Começando em 2011 como universitária, Kateab filmou sua vida em Aleppo, registrando os protestos e violência que tomaram a cidade (suas imagens e reportagens foram exibidas ocasionalmente pelo Channel 4, do Reino Unido, durante a guerra civil da Síria).

Ela também documentou a cerimônia de seu casamento, jantares com amigos e sua gravidez, mas afirma que desejava que o filme fosse principalmente sobre a cidade. “Eu não queria ser o centro da história” declarou Kateab em entrevista recente.

Os realizadores, no entanto, logo perceberam que um documentário sobre os momentos comuns, além dos devastadores da guerra civil, que fosse um filme que parecesse uma jornada guiada por Kateab sobre cinco anos na vida de sua família, criaria um retrato poderoso da destruição de uma cultura.

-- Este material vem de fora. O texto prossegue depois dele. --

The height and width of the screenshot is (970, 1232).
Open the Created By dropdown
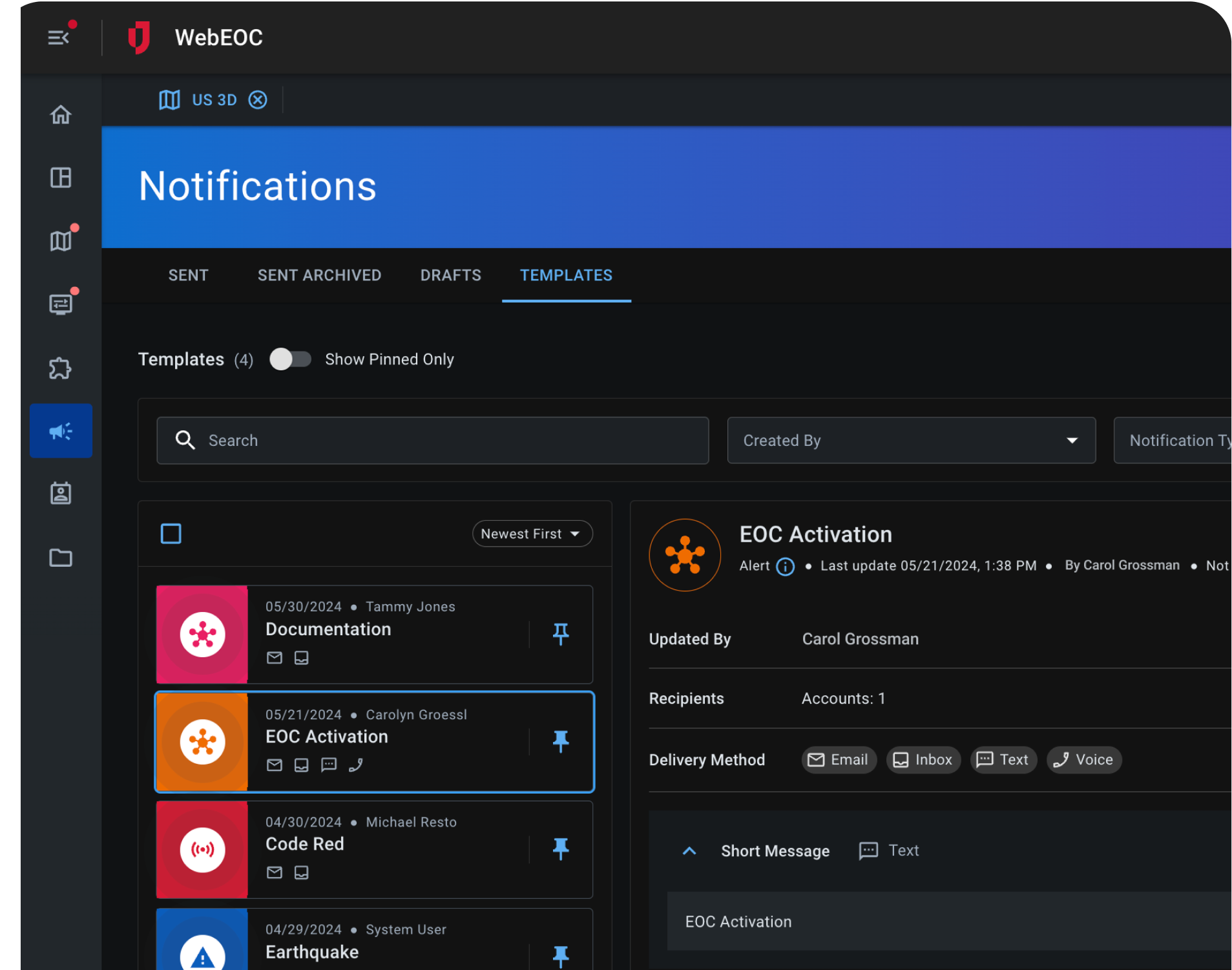911,440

“For Sama”, que estreou esta semana no programa “Frontline”, da PBS, está disponível no site do “Frontline” e no YouTube, e é uma combinação surpreendentemente íntima entre as imagens registradas por Kateab e sua narração franca sobre o conflito e o medo que sentia dos efeitos que ele teria sobre sua família.

“Veja só a vida que eu te dei. Você vai conseguir me perdoar um dia?”, diz ela à filha em um momento do longa-metragem. 

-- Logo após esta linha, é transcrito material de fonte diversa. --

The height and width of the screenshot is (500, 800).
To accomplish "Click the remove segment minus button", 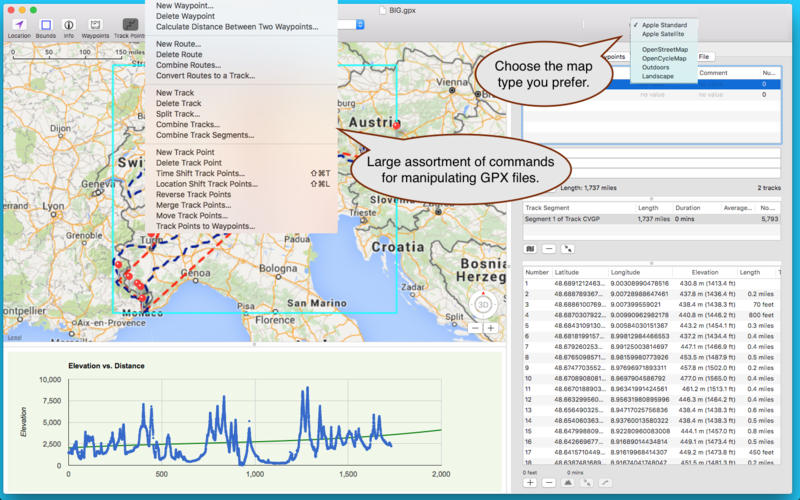I will (x=549, y=249).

O filme se encerra com Kateab, seu marido, Hamza, e a filha do casal, Sama, escapando de Aleppo e chegando à Turquia. Uma segunda filha, Taima, nasceu logo depois. Mais tarde, a família solicitou asilo na Inglaterra e vive atualmente em Londres.

“For Sama” foi lançado no cinema alguns meses atrás, mas Kateab disse em uma conversa telefônica que era importante para ela que as pessoas agora pudessem ver o filme em suas casas, para que ele as levasse a pensar: “E se isso acontecesse comigo, ou ao lugar que eu amo?”.

A cineasta falou também que tem esperança de que o filme e a campanha "Action for Sama", que angaria dinheiro para apoiar trabalhadores assistenciais na Síria, mantenham o conflito sírio presente aos olhos do público, sobre como suas filhas salvaram a ela e ao seu marido, e sobre como é o dia a dia da família agora. Confira a seguir trechos editados da conversa.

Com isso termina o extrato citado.